Quant à l’Amérique latine, elle abrite la moitié des forêts tropicales mondiales. Principal massif, la forêt amazonienne brésilienne occupait 4 millions de km2 en 1970 (plus de 7 fois la superficie de la France métropolitaine), mais seulement 3,3 millions en 2018. Elle a constitué le principal foyer de déforestation dans le monde jusqu’au milieu des années 2000. Entre 2004 et 2012, le rythme de déforestation a été divisé par quatre d’après les données satellitaires officielles, une performance sans équivalent dont on peut tirer quelques enseignements.

En Amazonie, l’inconstance des gouvernements

L’État brésilien a mené jusqu’à la fin des années 1980 une politique vigoureuse de colonisation agricole de l’Amazonie, subventionnant l’installation de petits agriculteurs tournés vers des systèmes vivriers, avec une vision stratégique d’occupation du territoire fédéral. Après la chute de la dictature militaire (1985), la politique libérale favorise l’« agro-business » à base de ranchs exportant la viande bovine sur le marché de Chicago et la culture du soja.

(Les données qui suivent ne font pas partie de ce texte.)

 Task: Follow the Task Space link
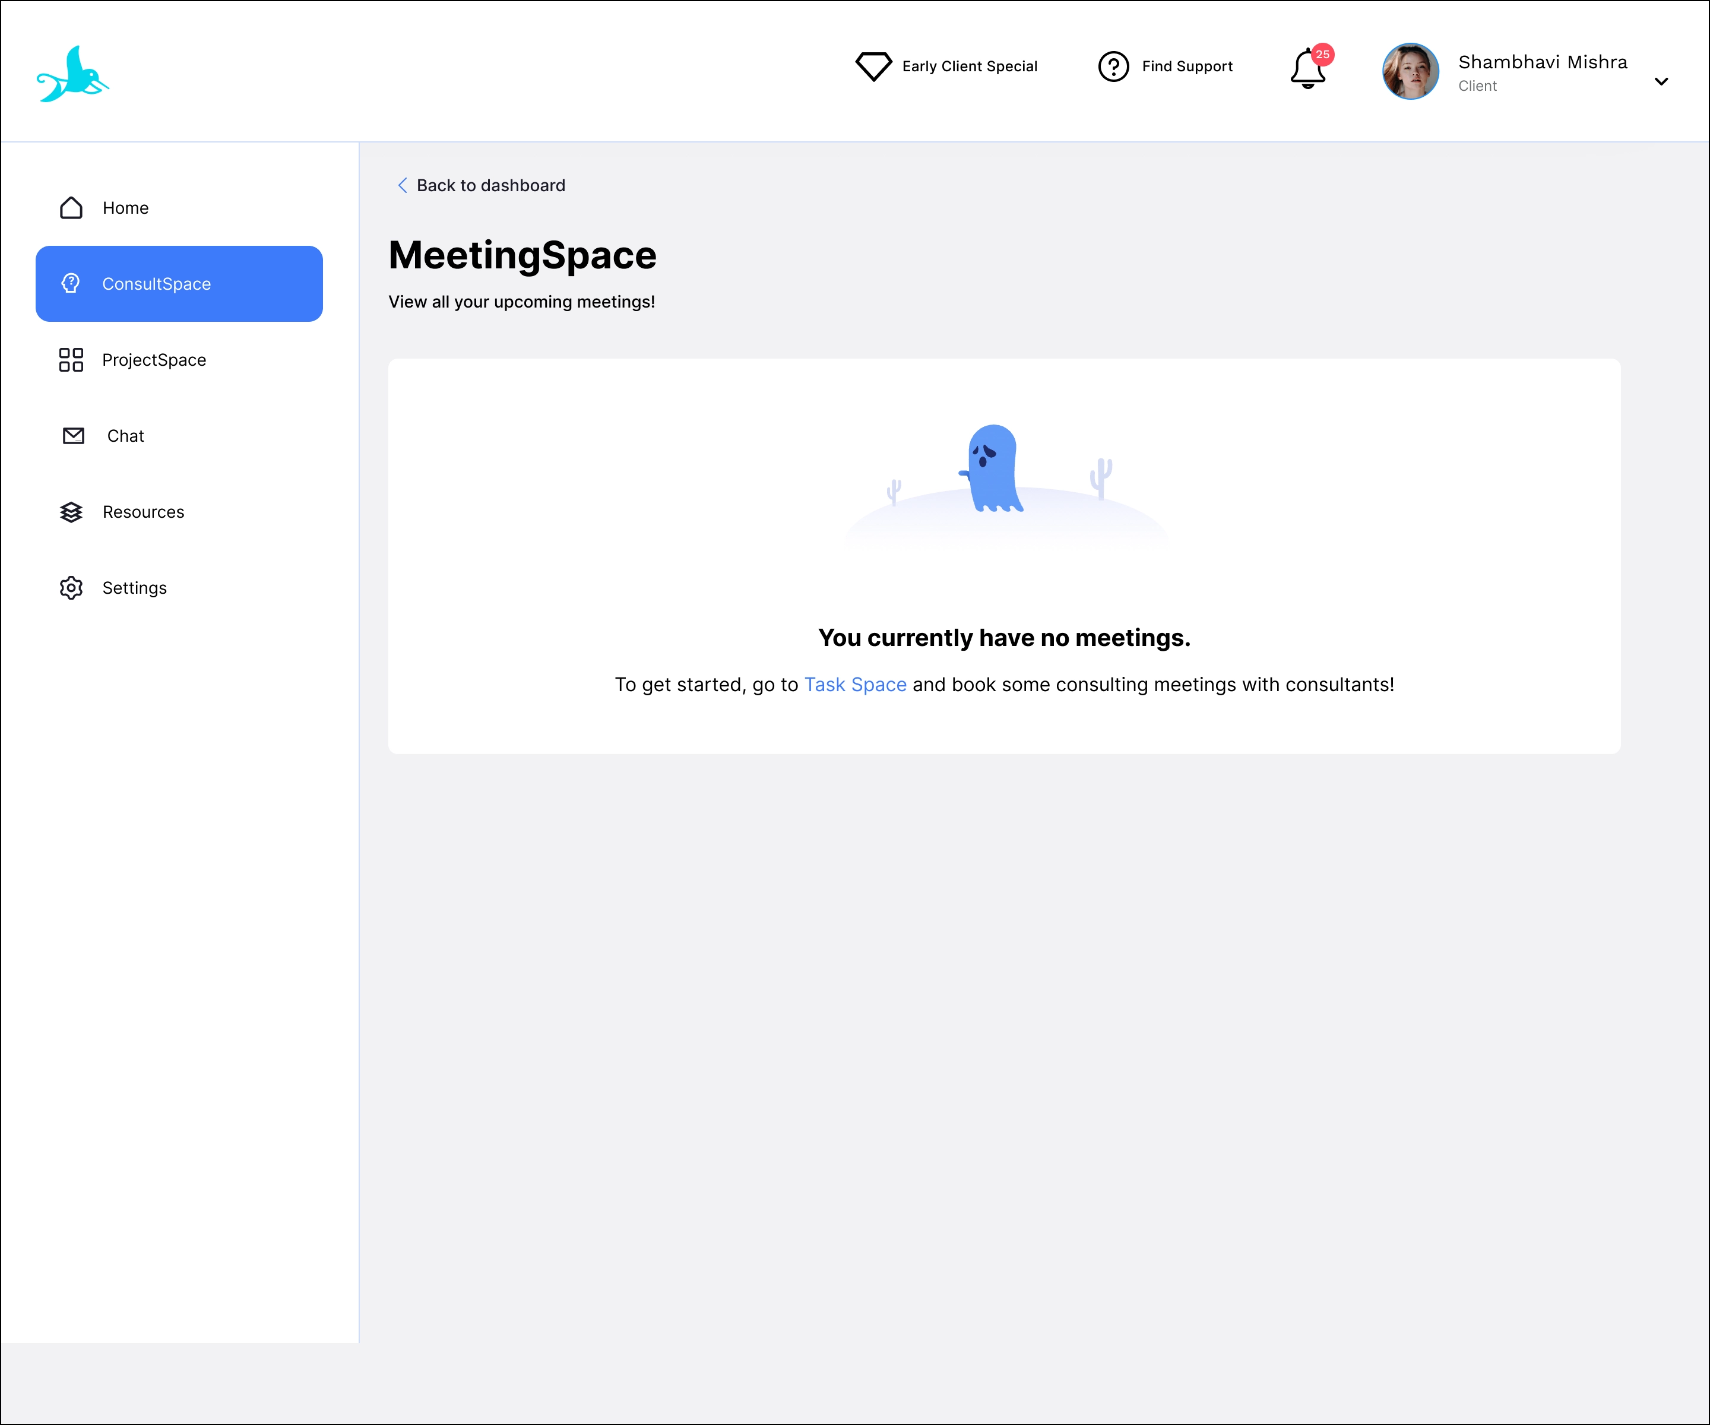point(855,685)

Malgré la mise en place dans les années 1990 de réserves forestières en lien avec les peuples autochtones, le rythme de la déforestation continue de progresser jusqu’en 2004.

La situation change radicalement dans la décennie suivante sous la présidence de Lula (2003-2010). Le système national d’imagerie satellite permet au gouvernement fédéral de mieux lutter contre la déforestation illégale. En réaction à des campagnes d’ONG, un moratoire est mis en place en 2006 sur les exportations de soja et les règles sur le marché de Chicago interdisent l’importation de viande issue de zones récemment défrichées.

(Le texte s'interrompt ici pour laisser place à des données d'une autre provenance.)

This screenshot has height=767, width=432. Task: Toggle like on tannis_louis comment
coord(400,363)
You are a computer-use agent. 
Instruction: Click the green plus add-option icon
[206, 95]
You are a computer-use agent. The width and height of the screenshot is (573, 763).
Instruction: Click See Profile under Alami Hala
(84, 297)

Lula, l’ancien président brésilien, lors d’une présentation sur la déforestation illégale en Amazonie en 2009. Entre 2005 et 2013, la déforestation avait diminué de 70 %. Evaristo Sa/AFP

Simultanément, le pays devient un laboratoire de projets visant à concilier l’amélioration des pratiques des petits agriculteurs (intensification des productions à l’hectare, agro-foresterie, etc.) et la protection de la forêt.

Comme l’a analysé Gabriela Simonet dans sa thèse où elle approfondit le cas de projets conduits dans le cadre du Fonds Amazone, la difficulté est de mettre en place des incitations économiques qui rémunèrent durablement les pratiques respectueuses de la forêt. En l’absence de modèles économiques donnant un avantage définitif à ces pratiques, les résultats obtenus restent fragiles.

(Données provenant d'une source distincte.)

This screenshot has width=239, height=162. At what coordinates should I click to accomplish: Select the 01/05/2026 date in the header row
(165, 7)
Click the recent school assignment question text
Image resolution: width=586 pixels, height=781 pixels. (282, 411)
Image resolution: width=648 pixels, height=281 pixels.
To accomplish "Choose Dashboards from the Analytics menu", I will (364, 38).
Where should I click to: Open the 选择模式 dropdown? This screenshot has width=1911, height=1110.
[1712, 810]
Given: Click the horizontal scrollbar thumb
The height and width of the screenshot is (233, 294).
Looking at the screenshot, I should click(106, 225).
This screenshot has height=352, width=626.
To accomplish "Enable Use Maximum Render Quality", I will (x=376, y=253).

Le Brésil, premier défricheur de forêt tropicale

C’est ce que montre bien la reprise de la déforestation sur la période récente au Brésil.

Entre 2012 et 2018, le rythme de déforestation a de nouveau doublé, alors que le pays faisait face à une grave crise économique et morale, affaiblissant la capacité d’impulsion du pouvoir fédéral. Depuis l’arrivée à la présidence de Jair Bolsonaro, en janvier 2019, cette dynamique s’est accélérée. Comme simultanément l’Indonésie a réalisé des progrès rapides en réduisant le rythme de sa déforestation en 2017 et 2018, le Brésil a retrouvé son statut de premier défricheur mondial de forêt tropicale.

On peut retenir deux leçons principales de l’expérience brésilienne : les cycles d’accélération et de décélération de la déforestation répondent aux changements de priorité opérés à l’égard des producteurs agricoles, grands et petits ; en l’absence de modèles économiques donnant un avantage définitif aux pratiques agricoles respectueuses de la diversité biologique des forêts, les progrès réalisés par les politiques forestières restent réversibles.